Friday, February 8, 2008

Intentional Programming

On the surface, our work would seem very similar to Intentional Programming (IP). However, there are some important differences. IP allows for the creation of arbitrary constructs with unconstrained semantics and unconstrained visualization. At the time I worked in IP, both reduction (R3) and visualization were constructed with imperative code. Having this level of power definitely falls in the category of creating radically new “languages”, in the same sense that imperative textual compilers are capable of create new languages (e.g. C++, C#, D, Java, Smalltalk, etc).

What we provide is a shared fabric for abstraction. Our semantics and visualization are constrained. All information is represented using a common model, and that model is visualized uniformly with only occasional deviations for brevity. Once information is represented as model, templates may be used to abstract that model in a controlled, type-checked fashion. Templates are used both to abstract above a model and to translate higher level model semantics into lower level model semantics.

Due to constrained visualization, our system will not work well as a structured GPL editor. This is one of IP's goals, but is not one of our goals. Instead, we believe that GPL code is stored and edited quite well as text. Whereas an IP code base may consist of quite a lot of structured GPL (this is, in fact, exactly what the IP code base itself does consist of), a code base in our system will consist of layers with a handful of high-level abstractions at the top and textual GPL code at the lowest level leaves. Terse visualization of model is therefore less important, and a uniform way to view and abstract every level is far more important.

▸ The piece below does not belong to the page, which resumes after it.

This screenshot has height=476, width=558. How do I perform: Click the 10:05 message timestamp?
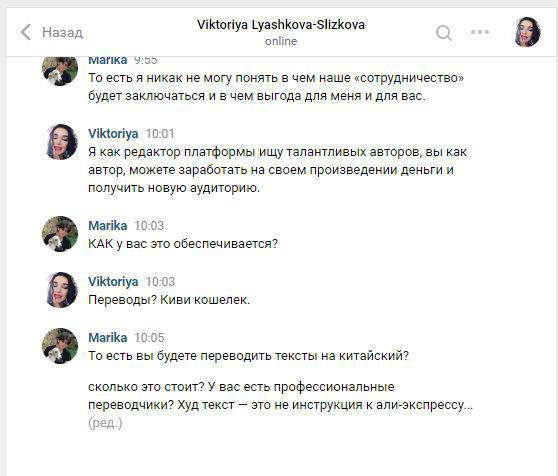[x=149, y=338]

One lesson we've learned is that abstraction breaks fancy visualization. Since our whole world is about abstraction, visualization must be quite general and not depend on a fully realized model structure because the model structure within any given template may only be partially realized. On the other hand, the editor is completely context aware, so that even within a highly abstracted model, it can still intelligently prompt for valid relations and termini. Also, templates at all levels must conform to the syntax within which they are operating, yielding a "type-checked" expansion ("reduction" in IP terminology) from top to bottom.

1 comment:

Eric said...

What do you mean by a 'structure GPL'? What is a GPL?